提示エントリ.
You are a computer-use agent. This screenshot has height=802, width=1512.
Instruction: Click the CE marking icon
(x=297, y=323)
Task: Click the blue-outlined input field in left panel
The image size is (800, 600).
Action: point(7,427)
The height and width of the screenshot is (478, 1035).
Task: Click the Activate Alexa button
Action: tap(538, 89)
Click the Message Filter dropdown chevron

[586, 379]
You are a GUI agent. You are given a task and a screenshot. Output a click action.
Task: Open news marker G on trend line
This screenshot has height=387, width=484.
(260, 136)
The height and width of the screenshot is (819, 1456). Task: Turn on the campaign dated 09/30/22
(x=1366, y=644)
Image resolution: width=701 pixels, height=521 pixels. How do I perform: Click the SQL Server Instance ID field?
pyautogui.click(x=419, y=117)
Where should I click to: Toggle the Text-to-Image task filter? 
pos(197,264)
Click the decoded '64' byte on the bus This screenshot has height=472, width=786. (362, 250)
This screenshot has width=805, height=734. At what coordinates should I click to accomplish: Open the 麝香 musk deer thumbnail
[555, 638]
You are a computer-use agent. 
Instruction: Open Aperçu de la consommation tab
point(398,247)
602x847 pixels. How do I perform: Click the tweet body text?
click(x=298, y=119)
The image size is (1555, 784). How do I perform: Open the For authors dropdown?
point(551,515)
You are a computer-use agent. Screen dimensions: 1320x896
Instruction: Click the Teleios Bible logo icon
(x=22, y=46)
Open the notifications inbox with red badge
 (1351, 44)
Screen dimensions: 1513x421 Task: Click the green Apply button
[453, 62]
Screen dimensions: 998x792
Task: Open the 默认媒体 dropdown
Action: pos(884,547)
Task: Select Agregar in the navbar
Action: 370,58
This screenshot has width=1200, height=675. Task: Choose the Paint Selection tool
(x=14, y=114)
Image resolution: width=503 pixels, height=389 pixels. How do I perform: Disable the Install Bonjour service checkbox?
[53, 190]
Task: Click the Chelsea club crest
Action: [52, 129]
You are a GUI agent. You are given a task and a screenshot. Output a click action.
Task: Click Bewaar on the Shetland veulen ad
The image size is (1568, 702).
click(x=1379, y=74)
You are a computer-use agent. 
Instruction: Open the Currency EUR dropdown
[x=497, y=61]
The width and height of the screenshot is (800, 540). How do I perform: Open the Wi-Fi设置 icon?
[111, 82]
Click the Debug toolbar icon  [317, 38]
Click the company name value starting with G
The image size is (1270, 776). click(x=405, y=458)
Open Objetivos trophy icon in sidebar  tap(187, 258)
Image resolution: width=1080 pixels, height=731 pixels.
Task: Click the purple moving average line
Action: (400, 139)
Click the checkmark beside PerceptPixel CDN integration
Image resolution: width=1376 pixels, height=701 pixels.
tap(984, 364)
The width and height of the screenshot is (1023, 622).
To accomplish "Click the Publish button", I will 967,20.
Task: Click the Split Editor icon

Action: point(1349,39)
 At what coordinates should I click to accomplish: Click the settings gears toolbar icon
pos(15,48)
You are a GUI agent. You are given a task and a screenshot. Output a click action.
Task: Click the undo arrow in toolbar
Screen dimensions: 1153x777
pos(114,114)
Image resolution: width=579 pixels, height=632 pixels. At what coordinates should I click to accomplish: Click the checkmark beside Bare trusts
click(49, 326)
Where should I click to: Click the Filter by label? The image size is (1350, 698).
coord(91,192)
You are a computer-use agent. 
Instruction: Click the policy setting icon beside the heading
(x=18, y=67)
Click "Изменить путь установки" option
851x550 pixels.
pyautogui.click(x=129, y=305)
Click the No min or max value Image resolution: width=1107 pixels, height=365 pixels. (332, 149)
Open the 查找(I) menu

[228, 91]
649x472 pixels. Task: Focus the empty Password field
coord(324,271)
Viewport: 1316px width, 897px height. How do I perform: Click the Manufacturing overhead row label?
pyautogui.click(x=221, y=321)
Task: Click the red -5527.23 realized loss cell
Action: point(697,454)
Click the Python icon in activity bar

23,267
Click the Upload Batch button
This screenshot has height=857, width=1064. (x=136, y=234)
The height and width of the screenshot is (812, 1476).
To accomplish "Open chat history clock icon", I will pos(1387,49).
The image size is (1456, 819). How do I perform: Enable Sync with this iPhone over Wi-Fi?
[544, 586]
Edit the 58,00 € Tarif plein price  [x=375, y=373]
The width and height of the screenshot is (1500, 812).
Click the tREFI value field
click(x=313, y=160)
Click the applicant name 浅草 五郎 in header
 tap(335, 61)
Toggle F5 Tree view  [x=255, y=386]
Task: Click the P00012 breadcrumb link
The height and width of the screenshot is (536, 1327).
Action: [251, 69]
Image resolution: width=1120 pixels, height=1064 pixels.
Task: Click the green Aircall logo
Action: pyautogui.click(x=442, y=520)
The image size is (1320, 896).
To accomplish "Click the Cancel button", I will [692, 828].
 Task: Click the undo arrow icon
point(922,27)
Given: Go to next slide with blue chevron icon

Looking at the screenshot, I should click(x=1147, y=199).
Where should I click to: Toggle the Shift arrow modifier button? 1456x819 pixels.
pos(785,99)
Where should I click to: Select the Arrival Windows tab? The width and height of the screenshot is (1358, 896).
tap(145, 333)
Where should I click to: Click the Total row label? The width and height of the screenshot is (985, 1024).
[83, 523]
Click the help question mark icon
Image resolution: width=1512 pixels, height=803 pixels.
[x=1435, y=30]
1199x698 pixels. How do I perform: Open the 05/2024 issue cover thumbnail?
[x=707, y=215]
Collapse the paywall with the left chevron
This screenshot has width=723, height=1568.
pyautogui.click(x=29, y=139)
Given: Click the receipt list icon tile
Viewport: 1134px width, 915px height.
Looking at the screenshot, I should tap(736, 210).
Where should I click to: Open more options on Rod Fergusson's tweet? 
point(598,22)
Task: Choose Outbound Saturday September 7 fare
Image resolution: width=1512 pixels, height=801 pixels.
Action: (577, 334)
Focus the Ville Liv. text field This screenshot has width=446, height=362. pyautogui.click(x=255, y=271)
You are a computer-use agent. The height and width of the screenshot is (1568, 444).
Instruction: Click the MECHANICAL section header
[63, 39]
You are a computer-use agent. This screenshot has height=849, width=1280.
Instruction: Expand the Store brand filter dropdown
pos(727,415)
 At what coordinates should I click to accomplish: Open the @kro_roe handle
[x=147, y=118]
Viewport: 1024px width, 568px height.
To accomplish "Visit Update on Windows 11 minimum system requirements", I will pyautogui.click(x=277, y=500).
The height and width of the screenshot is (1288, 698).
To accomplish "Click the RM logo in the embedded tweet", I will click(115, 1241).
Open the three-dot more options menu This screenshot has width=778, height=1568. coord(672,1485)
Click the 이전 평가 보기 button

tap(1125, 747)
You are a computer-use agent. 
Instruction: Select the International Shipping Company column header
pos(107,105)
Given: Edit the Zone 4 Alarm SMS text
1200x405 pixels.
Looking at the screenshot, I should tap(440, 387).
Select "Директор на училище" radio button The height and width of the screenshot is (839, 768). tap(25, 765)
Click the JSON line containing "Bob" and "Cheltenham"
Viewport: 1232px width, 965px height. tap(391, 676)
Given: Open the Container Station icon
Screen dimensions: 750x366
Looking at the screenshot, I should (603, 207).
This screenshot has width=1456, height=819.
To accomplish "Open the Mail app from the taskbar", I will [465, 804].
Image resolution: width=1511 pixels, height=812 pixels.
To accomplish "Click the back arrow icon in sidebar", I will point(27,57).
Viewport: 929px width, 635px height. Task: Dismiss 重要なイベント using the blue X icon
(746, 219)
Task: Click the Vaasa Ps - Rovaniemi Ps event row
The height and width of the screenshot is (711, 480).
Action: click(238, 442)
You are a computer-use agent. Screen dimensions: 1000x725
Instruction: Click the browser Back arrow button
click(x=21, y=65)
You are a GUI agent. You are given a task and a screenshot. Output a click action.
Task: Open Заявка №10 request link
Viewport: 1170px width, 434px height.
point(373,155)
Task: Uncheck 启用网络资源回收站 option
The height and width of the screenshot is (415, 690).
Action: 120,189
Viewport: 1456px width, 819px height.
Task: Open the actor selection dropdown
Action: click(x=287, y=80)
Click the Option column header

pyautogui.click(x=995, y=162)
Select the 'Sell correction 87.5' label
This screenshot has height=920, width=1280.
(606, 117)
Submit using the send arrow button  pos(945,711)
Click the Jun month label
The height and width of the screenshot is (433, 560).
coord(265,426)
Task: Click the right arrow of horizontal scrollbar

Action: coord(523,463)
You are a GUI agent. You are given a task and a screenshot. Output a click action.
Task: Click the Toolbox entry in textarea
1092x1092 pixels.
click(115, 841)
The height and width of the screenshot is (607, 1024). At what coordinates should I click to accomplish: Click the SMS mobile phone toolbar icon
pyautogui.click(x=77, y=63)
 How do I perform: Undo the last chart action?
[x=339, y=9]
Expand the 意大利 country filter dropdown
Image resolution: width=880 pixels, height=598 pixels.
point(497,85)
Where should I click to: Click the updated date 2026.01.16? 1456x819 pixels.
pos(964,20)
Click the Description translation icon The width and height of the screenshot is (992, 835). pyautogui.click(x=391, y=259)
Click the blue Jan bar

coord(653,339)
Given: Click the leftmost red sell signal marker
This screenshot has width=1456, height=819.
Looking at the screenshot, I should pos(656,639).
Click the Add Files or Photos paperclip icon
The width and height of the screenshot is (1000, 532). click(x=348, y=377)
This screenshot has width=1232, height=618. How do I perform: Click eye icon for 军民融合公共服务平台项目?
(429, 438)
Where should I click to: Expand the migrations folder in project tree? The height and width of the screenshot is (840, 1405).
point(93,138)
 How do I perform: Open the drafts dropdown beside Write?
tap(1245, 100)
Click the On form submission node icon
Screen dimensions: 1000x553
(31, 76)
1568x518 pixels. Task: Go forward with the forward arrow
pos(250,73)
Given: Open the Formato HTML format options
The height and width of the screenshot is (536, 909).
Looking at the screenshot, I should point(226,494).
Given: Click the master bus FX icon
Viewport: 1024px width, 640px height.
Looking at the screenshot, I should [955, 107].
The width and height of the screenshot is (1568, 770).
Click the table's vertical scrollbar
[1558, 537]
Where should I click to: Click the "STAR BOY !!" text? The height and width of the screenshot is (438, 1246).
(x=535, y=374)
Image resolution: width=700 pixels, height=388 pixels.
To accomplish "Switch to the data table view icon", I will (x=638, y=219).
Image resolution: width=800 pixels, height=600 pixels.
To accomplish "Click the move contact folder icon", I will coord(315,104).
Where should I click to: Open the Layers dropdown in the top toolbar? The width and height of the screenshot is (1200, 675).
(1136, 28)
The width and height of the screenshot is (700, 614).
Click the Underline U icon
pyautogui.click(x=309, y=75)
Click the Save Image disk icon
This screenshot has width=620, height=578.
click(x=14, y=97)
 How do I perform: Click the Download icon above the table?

課題.
「Where should I click to: Toggle the Shift」を含む行で始まり「pos(107,105)」を含む行で終わる部分のエントリを、「paywall」を「sidebar」に置き換えて書き出せ。それ以外は変えないこと。

解答.
Where should I click to: Toggle the Shift arrow modifier button? 1456x819 pixels.
pos(785,99)
Where should I click to: Select the Arrival Windows tab? The width and height of the screenshot is (1358, 896).
tap(145, 333)
Where should I click to: Click the Total row label? The width and height of the screenshot is (985, 1024).
[83, 523]
Click the help question mark icon
Image resolution: width=1512 pixels, height=803 pixels.
[x=1435, y=30]
1199x698 pixels. How do I perform: Open the 05/2024 issue cover thumbnail?
[x=707, y=215]
Collapse the sidebar with the left chevron
This screenshot has width=723, height=1568.
pyautogui.click(x=29, y=139)
Given: Click the receipt list icon tile
Viewport: 1134px width, 915px height.
Looking at the screenshot, I should tap(736, 210).
Where should I click to: Open more options on Rod Fergusson's tweet? 
point(598,22)
Task: Choose Outbound Saturday September 7 fare
Image resolution: width=1512 pixels, height=801 pixels.
Action: (577, 334)
Focus the Ville Liv. text field This screenshot has width=446, height=362. pyautogui.click(x=255, y=271)
You are a computer-use agent. The height and width of the screenshot is (1568, 444).
Instruction: Click the MECHANICAL section header
[63, 39]
You are a computer-use agent. This screenshot has height=849, width=1280.
Instruction: Expand the Store brand filter dropdown
pos(727,415)
 At what coordinates should I click to accomplish: Open the @kro_roe handle
[x=147, y=118]
Viewport: 1024px width, 568px height.
To accomplish "Visit Update on Windows 11 minimum system requirements", I will pyautogui.click(x=277, y=500).
The height and width of the screenshot is (1288, 698).
To accomplish "Click the RM logo in the embedded tweet", I will click(115, 1241).
Open the three-dot more options menu This screenshot has width=778, height=1568. coord(672,1485)
Click the 이전 평가 보기 button

tap(1125, 747)
You are a computer-use agent. 
Instruction: Select the International Shipping Company column header
pos(107,105)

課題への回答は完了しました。